The Root School is a historic school building at 987 Union Village Road in Norwich, Vermont.  Built in 1937, it is a rare late example of a one-room schoolhouse, made further distinctive by the survival of its original schoolroom interior.  The building was listed on the National Register of Historic Places in 2013.

Description and history
The Root School stands in a rural setting in eastern Norwich, on the north side of Union Village Road, a short way east of its junction with Goodrich Four Corners Road and Pattell Road.  It is a single-story wood-frame structure, with a hip roof, clapboard siding, and a foundation of concrete blocks and poured concrete.  The main entrance is in the western facade, facing the small parking area, and is sheltered by a gabled porch.  Sash windows line the western and southern facades.  The interior has a narrow vestibule, which opens into the main chamber.  It has a stage at one end, and retains original wood flooring, wainscoting, and a woodstove with an unusual safety enclosure. The stage is effectively recessed between a small kitchen (formerly a cloakroam) on one side, and bathrooms on the other.

#### EXERCISE TASK 1:
Express the rows in the stretch from the line containing "Image resolution: width=943" through the line containing "Click the Home icon in Solution" as a two-column CSV with the header instruction,answer. Give one CSV line per row, putting its wording and its answer each in a single quoted field with line breaks turned into spaces.

#### EXERCISE MATERIAL:
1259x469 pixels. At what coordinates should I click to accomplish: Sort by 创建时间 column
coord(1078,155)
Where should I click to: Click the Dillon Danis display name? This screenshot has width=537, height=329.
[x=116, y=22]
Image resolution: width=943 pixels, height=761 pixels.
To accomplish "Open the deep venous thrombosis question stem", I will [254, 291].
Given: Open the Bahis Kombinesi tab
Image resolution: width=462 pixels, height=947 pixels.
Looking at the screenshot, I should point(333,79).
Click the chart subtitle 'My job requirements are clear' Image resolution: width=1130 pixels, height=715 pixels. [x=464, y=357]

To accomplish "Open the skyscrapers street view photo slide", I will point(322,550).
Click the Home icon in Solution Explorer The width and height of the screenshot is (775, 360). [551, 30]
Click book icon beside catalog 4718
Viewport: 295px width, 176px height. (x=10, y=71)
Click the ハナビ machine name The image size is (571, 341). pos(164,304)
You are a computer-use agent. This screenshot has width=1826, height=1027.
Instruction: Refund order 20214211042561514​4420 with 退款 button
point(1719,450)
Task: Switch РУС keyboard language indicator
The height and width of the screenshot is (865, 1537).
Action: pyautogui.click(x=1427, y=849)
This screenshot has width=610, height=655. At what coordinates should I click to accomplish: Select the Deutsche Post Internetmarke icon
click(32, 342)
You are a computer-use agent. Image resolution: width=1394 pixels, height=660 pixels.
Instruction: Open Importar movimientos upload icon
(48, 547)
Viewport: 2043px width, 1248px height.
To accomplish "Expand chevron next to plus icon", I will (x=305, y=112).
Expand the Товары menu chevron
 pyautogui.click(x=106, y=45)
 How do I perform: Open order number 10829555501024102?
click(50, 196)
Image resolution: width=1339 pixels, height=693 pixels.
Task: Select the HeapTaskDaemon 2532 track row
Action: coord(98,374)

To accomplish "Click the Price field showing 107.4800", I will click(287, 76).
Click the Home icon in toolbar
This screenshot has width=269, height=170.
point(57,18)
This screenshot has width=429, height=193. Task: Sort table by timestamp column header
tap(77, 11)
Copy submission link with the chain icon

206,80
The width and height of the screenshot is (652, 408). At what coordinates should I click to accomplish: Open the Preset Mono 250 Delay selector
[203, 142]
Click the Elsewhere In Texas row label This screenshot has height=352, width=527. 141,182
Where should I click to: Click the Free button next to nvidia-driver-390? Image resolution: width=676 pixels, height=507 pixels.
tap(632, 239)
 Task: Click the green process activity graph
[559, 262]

#### EXERCISE TASK 2:
Write out the stretch of the Root School passage from "Description and history" through "on the other." again, renaming "vestibule" to "entry hall".

#### TASK RESPONSE 1:
instruction,answer
"Image resolution: width=943 pixels, height=761 pixels. To accomplish ""Open the deep venous thrombosis question stem"",","I will [254, 291]."
"Given: Open the Bahis Kombinesi tab Image resolution: width=462 pixels, height=947 pixels.","Looking at the screenshot, I should point(333,79)."
"Click the chart subtitle 'My job requirements are clear' Image resolution: width=1130 pixels, height=715 pixels.","[x=464, y=357]"
"To accomplish ""Open the skyscrapers street view photo slide"",","I will point(322,550)."
"Click the Home icon in Solution Explorer The width and height of the screenshot is (775, 360).","[551, 30]"

#### TASK RESPONSE 2:
Description and history
The Root School stands in a rural setting in eastern Norwich, on the north side of Union Village Road, a short way east of its junction with Goodrich Four Corners Road and Pattell Road.  It is a single-story wood-frame structure, with a hip roof, clapboard siding, and a foundation of concrete blocks and poured concrete.  The main entrance is in the western facade, facing the small parking area, and is sheltered by a gabled porch.  Sash windows line the western and southern facades.  The interior has a narrow entry hall, which opens into the main chamber.  It has a stage at one end, and retains original wood flooring, wainscoting, and a woodstove with an unusual safety enclosure. The stage is effectively recessed between a small kitchen (formerly a cloakroam) on one side, and bathrooms on the other.